**What is expected:**
Return the lines of the records below unchanged, starting at the line that contains "This screenshot has height=819, width=1456. Describe" and continuing through the final line of the records.

**Raw data:**
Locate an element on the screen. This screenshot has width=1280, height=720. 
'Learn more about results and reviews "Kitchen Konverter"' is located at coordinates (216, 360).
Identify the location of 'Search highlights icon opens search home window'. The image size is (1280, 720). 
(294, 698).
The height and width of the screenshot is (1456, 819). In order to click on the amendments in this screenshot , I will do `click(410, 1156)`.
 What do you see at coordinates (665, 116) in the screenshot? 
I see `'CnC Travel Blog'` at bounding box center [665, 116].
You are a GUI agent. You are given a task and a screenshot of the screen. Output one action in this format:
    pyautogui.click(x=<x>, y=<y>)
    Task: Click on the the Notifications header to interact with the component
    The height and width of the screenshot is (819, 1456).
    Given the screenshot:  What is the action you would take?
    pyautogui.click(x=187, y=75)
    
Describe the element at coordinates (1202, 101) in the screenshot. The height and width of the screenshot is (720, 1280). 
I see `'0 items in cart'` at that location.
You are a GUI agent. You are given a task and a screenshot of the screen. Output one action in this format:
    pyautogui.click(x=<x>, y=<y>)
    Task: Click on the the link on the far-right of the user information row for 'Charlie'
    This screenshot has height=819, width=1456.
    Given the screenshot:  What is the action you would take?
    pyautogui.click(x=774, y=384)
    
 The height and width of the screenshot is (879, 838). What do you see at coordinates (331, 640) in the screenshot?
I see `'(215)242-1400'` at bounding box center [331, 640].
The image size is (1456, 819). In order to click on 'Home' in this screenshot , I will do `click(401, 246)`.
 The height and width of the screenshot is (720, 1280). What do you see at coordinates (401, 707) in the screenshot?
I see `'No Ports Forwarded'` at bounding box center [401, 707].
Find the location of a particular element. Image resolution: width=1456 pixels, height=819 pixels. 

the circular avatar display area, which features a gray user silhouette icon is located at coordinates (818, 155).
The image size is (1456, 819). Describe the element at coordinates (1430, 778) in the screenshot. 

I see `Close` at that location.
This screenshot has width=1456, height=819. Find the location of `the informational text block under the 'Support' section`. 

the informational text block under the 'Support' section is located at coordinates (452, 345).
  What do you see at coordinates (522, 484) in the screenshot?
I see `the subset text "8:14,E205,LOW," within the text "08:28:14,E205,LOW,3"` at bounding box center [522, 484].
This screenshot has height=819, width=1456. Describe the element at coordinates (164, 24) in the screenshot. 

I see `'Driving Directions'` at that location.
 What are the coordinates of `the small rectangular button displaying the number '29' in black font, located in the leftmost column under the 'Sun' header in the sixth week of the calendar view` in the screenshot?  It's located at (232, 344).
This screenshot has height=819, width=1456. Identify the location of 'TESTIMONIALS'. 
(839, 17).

**Solution to this problem:**
This screenshot has height=819, width=1456. Describe the element at coordinates (164, 24) in the screenshot. 

I see `'Driving Directions'` at that location.
 What are the coordinates of `the small rectangular button displaying the number '29' in black font, located in the leftmost column under the 'Sun' header in the sixth week of the calendar view` in the screenshot?  It's located at (232, 344).
This screenshot has height=819, width=1456. Identify the location of 'TESTIMONIALS'. 
(839, 17).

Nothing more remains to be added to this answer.